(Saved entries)
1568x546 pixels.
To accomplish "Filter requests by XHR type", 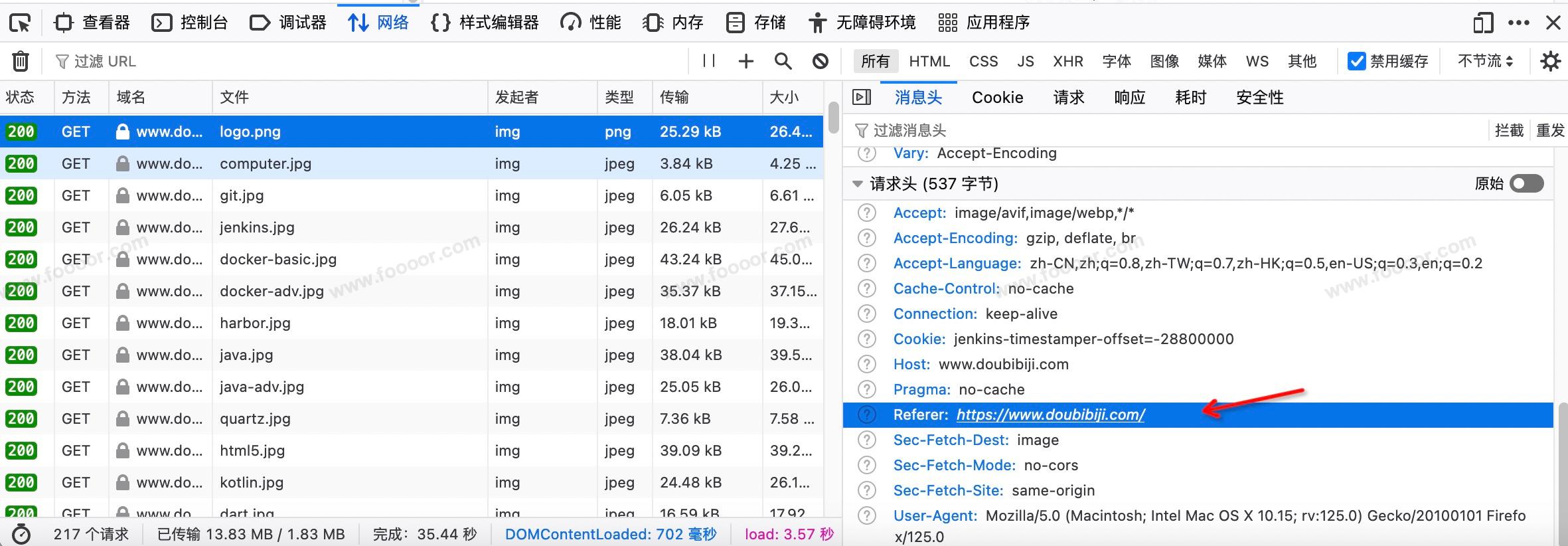I will 1067,61.
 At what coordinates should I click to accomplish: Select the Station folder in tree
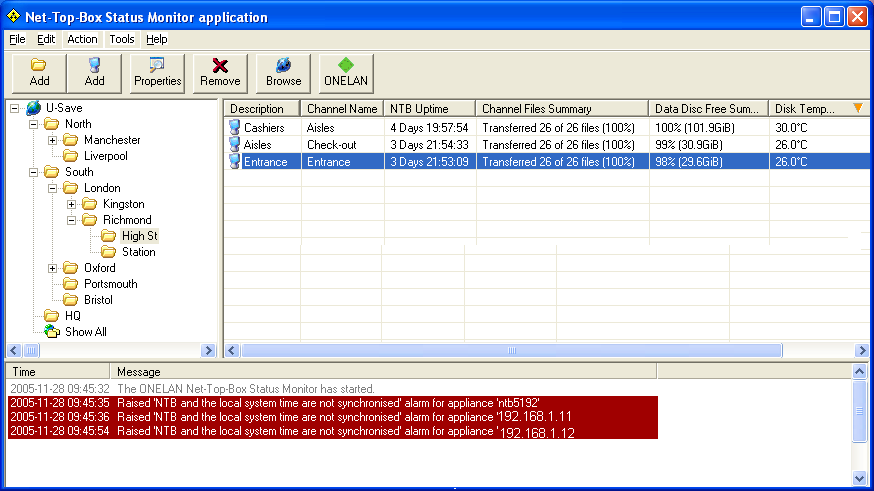click(x=138, y=252)
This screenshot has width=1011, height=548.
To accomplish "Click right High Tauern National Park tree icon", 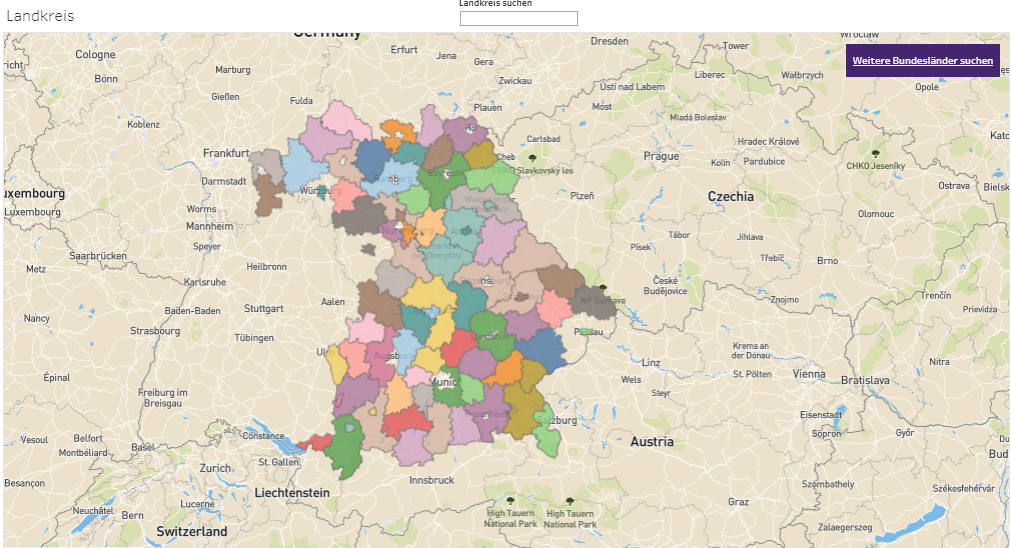I will click(570, 500).
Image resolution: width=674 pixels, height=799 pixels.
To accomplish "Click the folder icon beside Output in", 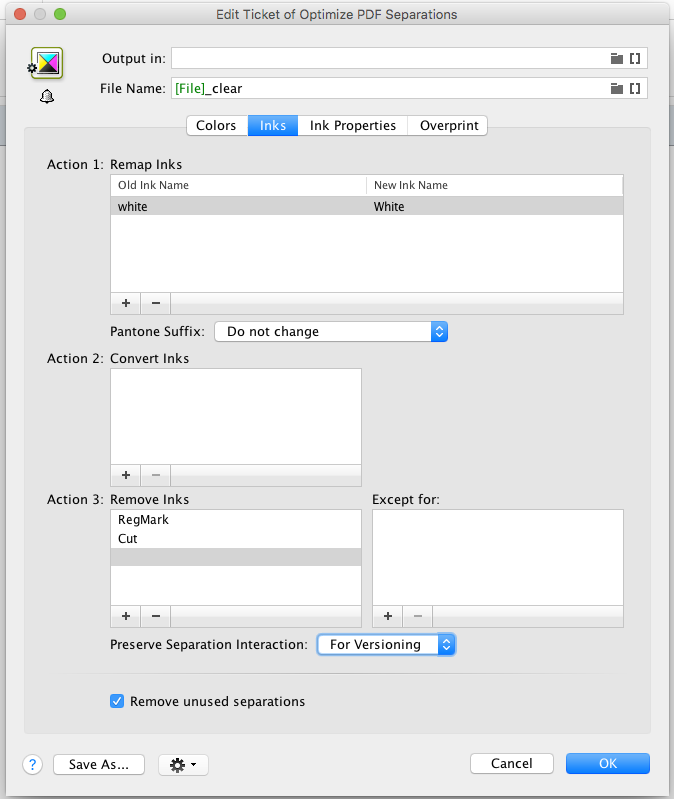I will [x=617, y=59].
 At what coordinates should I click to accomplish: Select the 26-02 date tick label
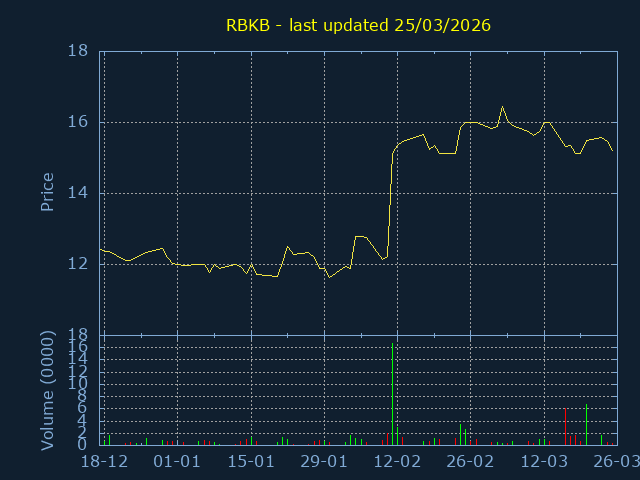470,462
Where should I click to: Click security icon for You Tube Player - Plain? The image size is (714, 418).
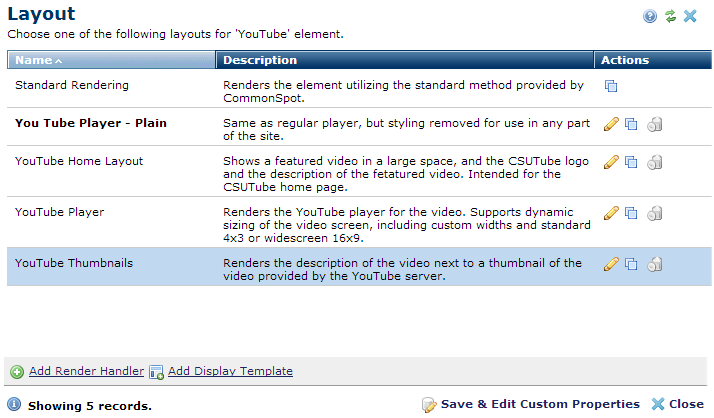pyautogui.click(x=654, y=124)
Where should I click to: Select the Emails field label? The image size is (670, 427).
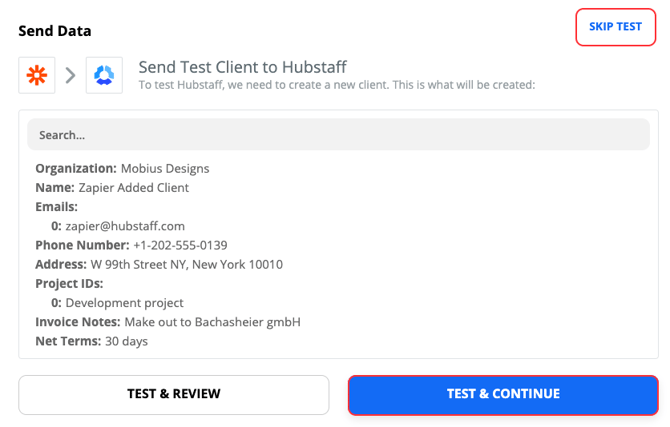(56, 207)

* [Problem]
Look over the records. Copy the lines that include the word "width".

* [Solution below]
This screenshot has width=1011, height=548.
Image resolution: width=674 pixels, height=799 pixels.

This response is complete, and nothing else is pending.